“Nocturnal Animals” screened today at Toronto Film Festival

Nocturnal Animals screened for the press today at the Toronto Film Festival (I think the ‘red carpet’ screening is this Sunday) and it received more fantastic reviews – here are a few of them:

Tom Ford’s ‘Nocturnal Animals’ Slays With Cynicism, Wins Over Toronto

Tom Ford‘s “Nocturnal Animals” premiered in Venice last week, but a dizzying amount of press and industry players showed for the Toronto International Film Festival screening of the designer-turned-director’s second feature.

The Princess of Wales theater hit capacity for the Amy Adams-Jake Gyllenhaal thriller, a screenplay Ford adapted from Austin Wright’s novel “Tony and Susan.”

Adams plays an icy modern artist named Susan who receives a package from her ex-husband Edward (Jake Gyllenhaal). It’s his debut novel, titled “Nocturnal Animals,” a harrowing story of a husband and father named Tony whose wife and daughter are abducted by a group of West Texas thugs.

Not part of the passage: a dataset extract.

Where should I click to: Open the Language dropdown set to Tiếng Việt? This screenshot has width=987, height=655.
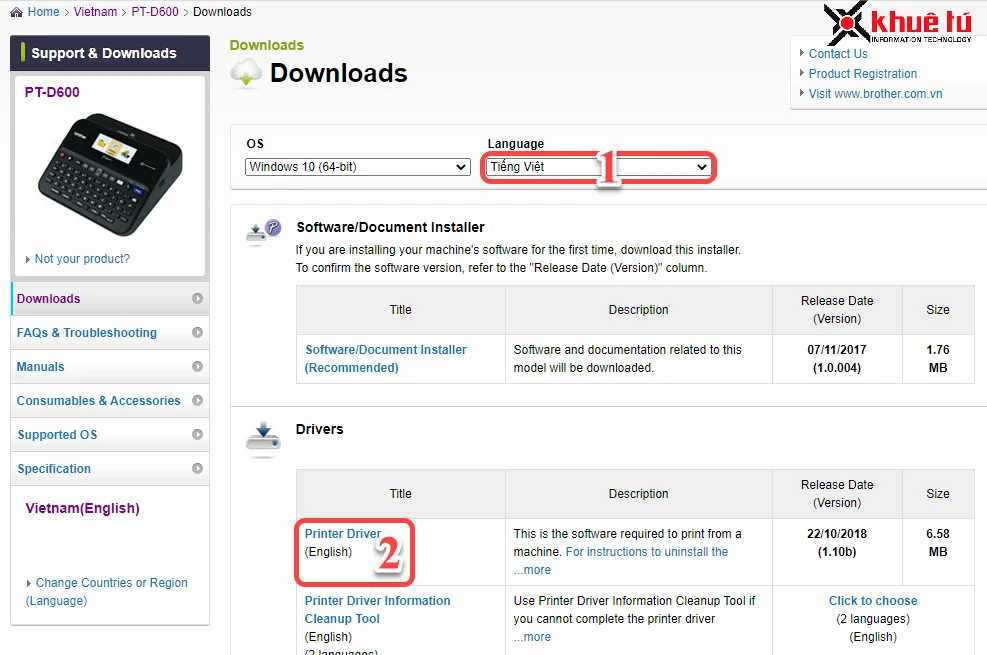(x=598, y=167)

Susan is happy for the distraction, thanks to a growing divide with current husband Hutton (Armie Hammer). The structure of the film gets a bit meta, vacillating between Susan reading the novel — a complete depiction of the action within the book (Gyllenhaal also plays Tony in the story-within-the-story, as Susan sublimates her ex for his lead character) — and flashbacks to how Susan and Edward met, and eventually how she came to leave him.

It’s plenty of story to chew on, but nothing short of stunning.

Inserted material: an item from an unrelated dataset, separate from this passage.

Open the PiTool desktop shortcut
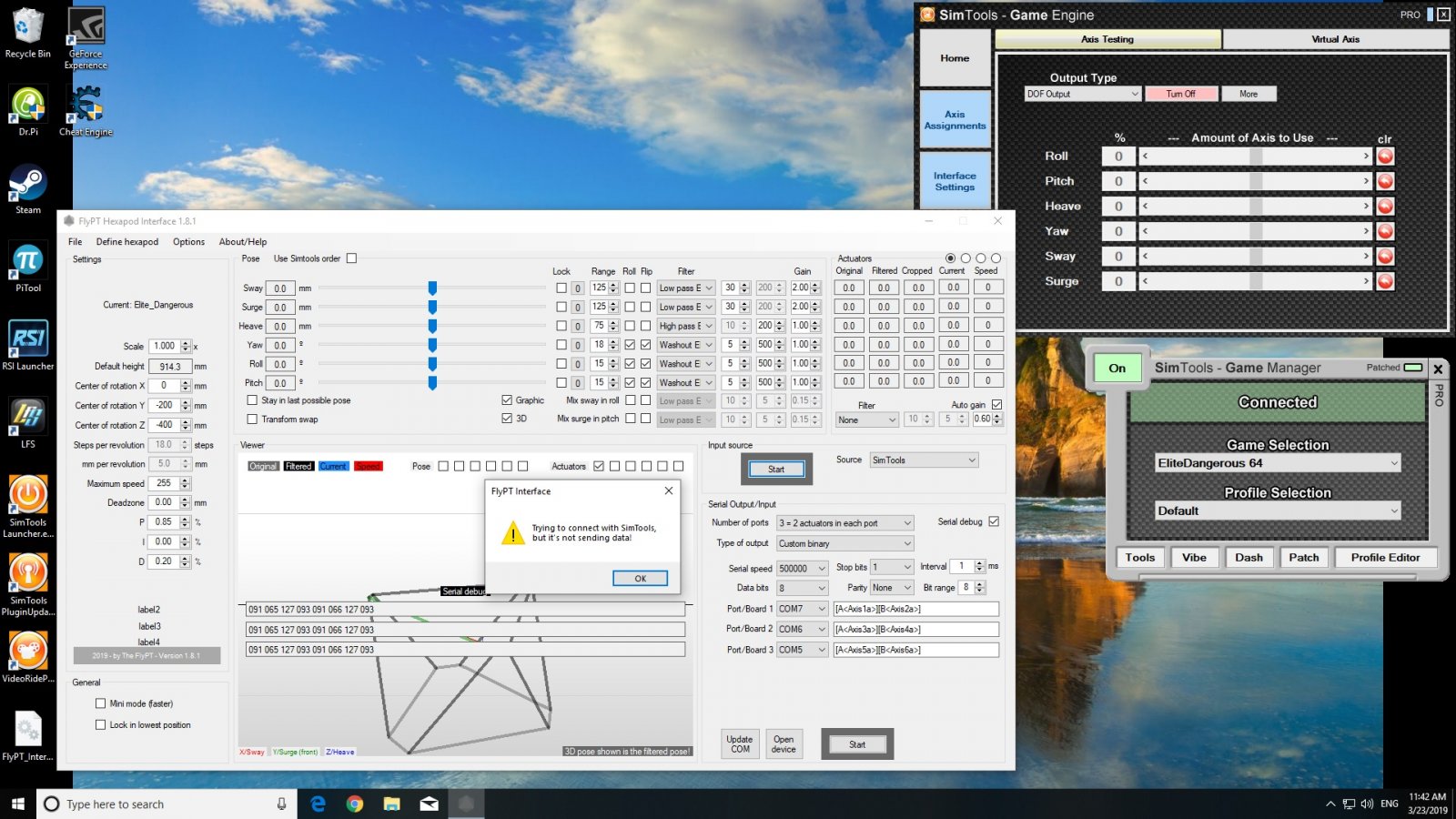This screenshot has height=819, width=1456. 27,263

The present-day sequences are classic Tom Ford: steel-edged, militant glamour with no detail spared. Adams has never been so empowered, with a little help from her killer wardrobe and the authority that Ford’s aesthetic is known for.

The West Texas brutality (anchored by a menacing, if not occasionally over-the-top, Aaron Taylor-Johnson) in the novel sequences also has a decadence and raw beauty about it (don’t be surprised that Ford knows his way around a ranch).

But it’s the dryness, the world-weariness, of Ford’s script that got the strongest reaction from an equally jaded industry (which counts) — who applauded as credits went up.

A brief cameo from Michael Sheen and Andrea Riseborough, as a gay man/straight woman married couple, sent the crowd into giggling fits.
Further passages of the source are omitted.